### [Goal]
Find every line in the records below that contains the word "menu", and copy each of those lines in full.

### [Data to process]
════════════════════

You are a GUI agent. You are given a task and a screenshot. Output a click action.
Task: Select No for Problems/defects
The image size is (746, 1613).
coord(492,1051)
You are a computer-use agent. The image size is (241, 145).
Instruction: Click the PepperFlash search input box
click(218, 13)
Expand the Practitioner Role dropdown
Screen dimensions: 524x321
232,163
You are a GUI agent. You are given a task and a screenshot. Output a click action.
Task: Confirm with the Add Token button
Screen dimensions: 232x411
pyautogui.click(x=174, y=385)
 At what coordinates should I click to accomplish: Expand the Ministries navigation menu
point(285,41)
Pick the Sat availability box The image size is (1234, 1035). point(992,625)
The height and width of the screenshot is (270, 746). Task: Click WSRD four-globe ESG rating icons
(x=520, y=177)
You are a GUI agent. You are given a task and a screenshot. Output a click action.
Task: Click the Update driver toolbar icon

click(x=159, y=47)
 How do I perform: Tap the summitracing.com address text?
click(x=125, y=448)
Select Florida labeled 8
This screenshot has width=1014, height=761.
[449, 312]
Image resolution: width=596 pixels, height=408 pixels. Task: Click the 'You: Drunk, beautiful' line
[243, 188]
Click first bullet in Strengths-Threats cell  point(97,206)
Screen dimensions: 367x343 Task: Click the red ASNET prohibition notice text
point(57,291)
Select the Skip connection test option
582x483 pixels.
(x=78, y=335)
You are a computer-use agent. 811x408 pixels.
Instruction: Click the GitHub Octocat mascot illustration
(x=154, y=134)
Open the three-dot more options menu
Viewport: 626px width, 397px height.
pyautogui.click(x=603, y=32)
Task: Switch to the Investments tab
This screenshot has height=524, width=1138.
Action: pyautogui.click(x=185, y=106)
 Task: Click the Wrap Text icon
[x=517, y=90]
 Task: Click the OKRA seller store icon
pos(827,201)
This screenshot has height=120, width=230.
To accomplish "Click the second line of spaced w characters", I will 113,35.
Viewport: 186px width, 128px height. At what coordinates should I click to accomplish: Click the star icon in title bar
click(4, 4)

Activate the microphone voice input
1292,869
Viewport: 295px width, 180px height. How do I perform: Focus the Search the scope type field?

════════════════════

### [Response for this exercise]
 At what coordinates should I click to accomplish: Expand the Ministries navigation menu
Open the three-dot more options menu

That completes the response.